Sheffield lived in a sequence of larger houses in London. In 1900, she lived on Bassett Road in North Kensington and in 1911 she lived in Bromley. In 1901 she was initiated into the Hermetic Order of the Golden Dawn, a London-based secret society. Her initiation took place on 14 June at the order's Isis-Urania Temple in London. The members of the order chose personal mottos in Latin; Sheffield's motto was Vires Animat Veritas.

It is unknown how far Sheffield advanced within the order. The Golden Dawn was splintered in 1903 and it is not known whether Sheffield joined any of its successors.

=== Court case ===
Sheffield met John Townshend, 6th Marquess Townshend in 1903 and the two quickly took a liking to each other. Townshend was 38 years old and Sheffield was 48, though claimed she was much younger. The two were introduced to each other by Townshend's friend and confidant Arthur Geoffrey Robins after Townshend had returned home to England from a failed trip to America in search of a rich wife. Townshend was during this time unbeknownst to Sheffield heavily in debt; he had recently sold many of his family's valuable assets, including nearly 200 paintings by artists such as Thomas Gainsborough, Peter Paul Rubens, and Anthony van Dyck, and had leased Raynham Hall, the family estate.

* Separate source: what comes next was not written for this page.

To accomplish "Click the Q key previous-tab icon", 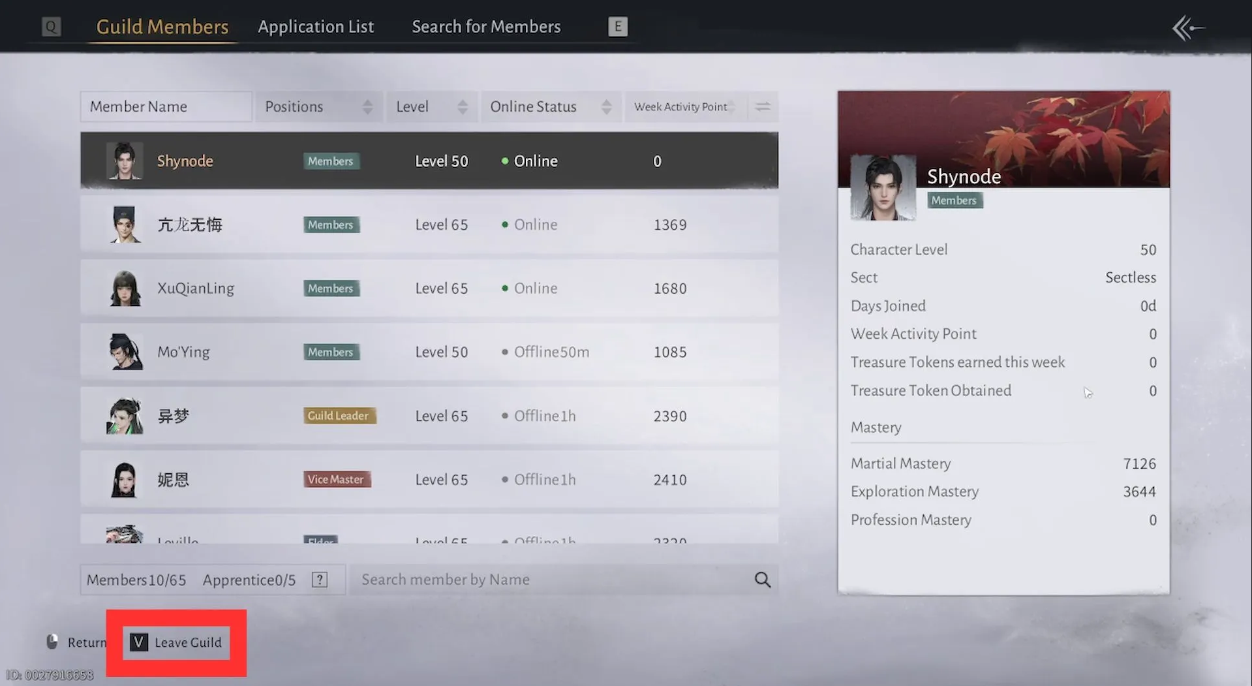I will (x=51, y=27).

Both Sheffield and Townshend believed the other to be wealthy and intended to use this to their own benefit; Sheffield wanted wealth and a formal title to securely confirm her place in high society whereas Townshend wanted a rich wife to restore the fortune of his family. Whenever the two engaged in some activity, Sheffield ended up paying since she appeared to be very wealthy. On 16 September 1903, Townshend proposed marriage but the offer was soon rescinded when he discovered that she was not as wealthy as he had believed. The legal excuse for the withdrawal of the offer was that "the plaintiff was an adventuress and a clairvoyant and otherwise unfit to become Marchioness".

Insulted by this description, Sheffield sued Townshend in 1905, both for breach of promise and to defend her reputation and image. The trial commenced on 23 February.e=":2" /> The case turned into a high profile scandal and was widely publicised in national newspapers such as News of the World. Though Sheffield's counsel succeeded in establishing the breach of promise, Townshend's counsel started to expose her real name and origins and in response Sheffield's council immediately withdrew her action thus ending the trial. However the damage was done and the details of Sheffield's real and fake identity were widely publicised in the media. The loss of the case was a disaster for her, not only costing her money in the form of legal costs but also tarnishing her reputation and place in society.

=== Death ===
Sheffield died on 28 November 1942, aged 86. By the time of her death, she had only £300 left; all of this money was left to the engineer Percy Lock. Despite her humble origins being exposed during the 1905 court case, she maintained her invented first names, Evelyn and Diana, throughout her later life and used them even in official documents. Despite this, her death certificate called her Eliza Sheffield. It is likely that Sheffield's life story had at least some influence on the play Pygmalion (1913) by George Bernard Shaw, in particular on the protagonist Eliza Doolittle.